A simple tool for generating image captions in batches using large language models (LLMs).

Some time ago, I encountered the challenge of creating captions for a vast collection of images, which I needed for LoRa training and fine-tuning machine learning models. At first, I experimented with various tools and workflows to address this need. One of the early options I explored was "Florence2" in a ComfyUI workflow. While functional, it quickly became apparent that it lacked the flexibility required for my specific use case. Additionally, certain restrictions made it less suitable for the level of customization I needed.
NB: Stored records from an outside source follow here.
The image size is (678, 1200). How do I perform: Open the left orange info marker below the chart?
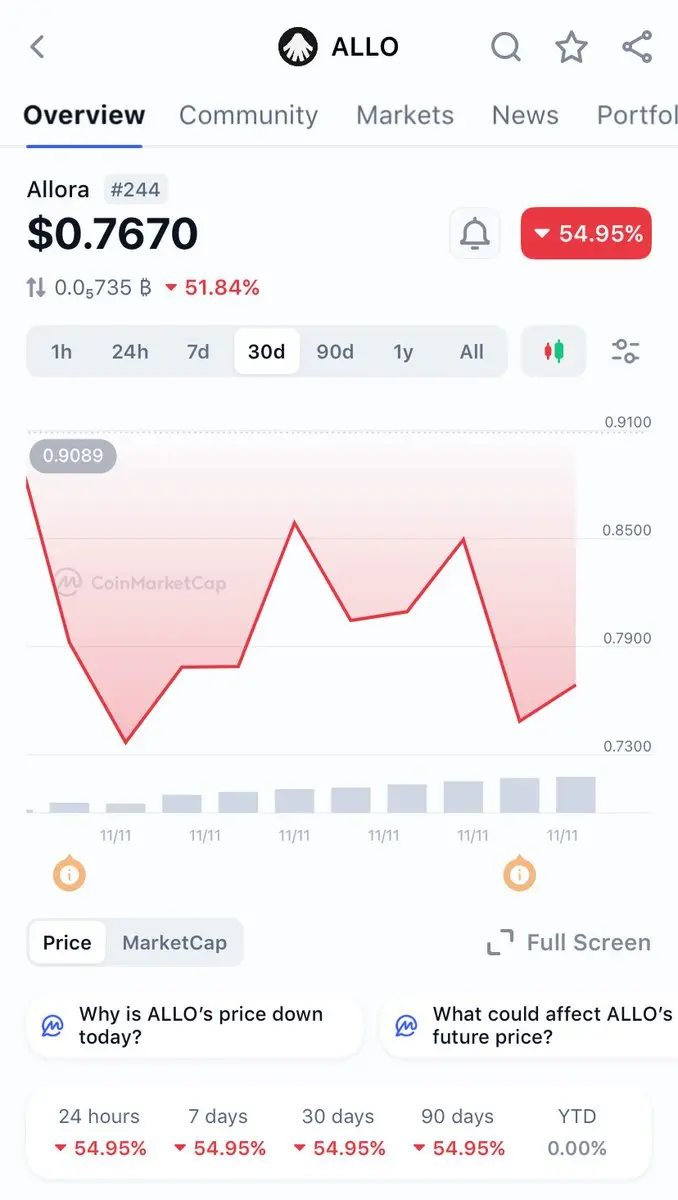(69, 874)
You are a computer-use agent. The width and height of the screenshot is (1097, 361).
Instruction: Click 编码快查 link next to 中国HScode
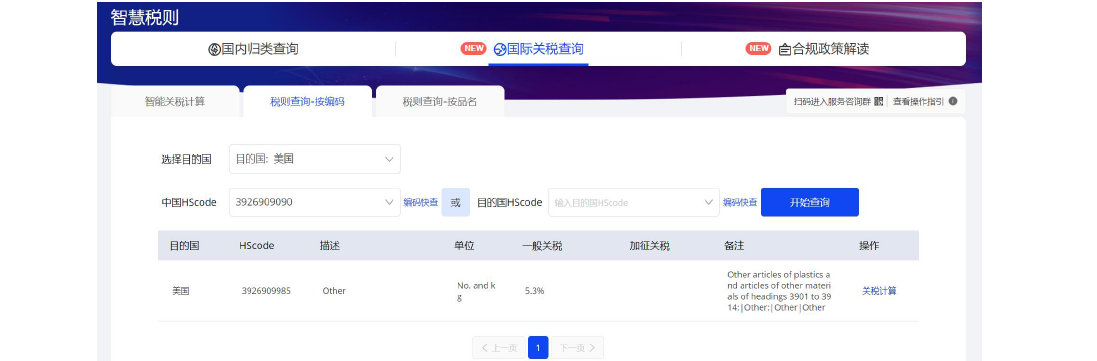tap(420, 202)
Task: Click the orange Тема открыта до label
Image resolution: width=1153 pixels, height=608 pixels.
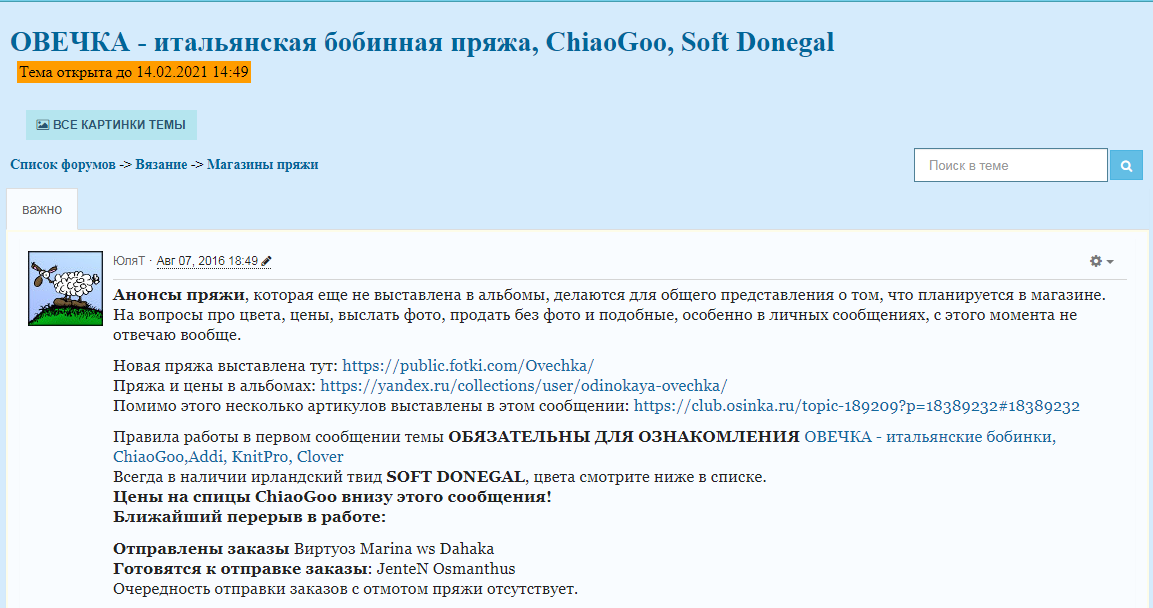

My search continued, and I came across the Joy Caption project, which offered significant improvements and demonstrated great potential. However, despite its strengths, the workflow still felt somewhat cumbersome and rigid, making it difficult to fully adapt to my needs.

Determined to find the perfect solution, I delved deeper into the available options, researching various iterations of Python scripts and applications designed to perform similar tasks. Each tool offered unique features and approaches, but none provided a complete solution that aligned with my vision. I found myself repeatedly wishing for a tool that combined the best aspects of these different solutions into one cohesive, flexible, and efficient package.

This realization led me to take matters into my own hands. Drawing inspiration from the strengths of all the tools I explored, I developed a custom solution that does exactly what I needed. This script is the culmination of extensive research and practical testing in this area. It not only streamlines the process of generating captions for images but also empowers users with the flexibility to adapt it to their unique prompts. This tool is designed to save time, enhance efficiency, and deliver results.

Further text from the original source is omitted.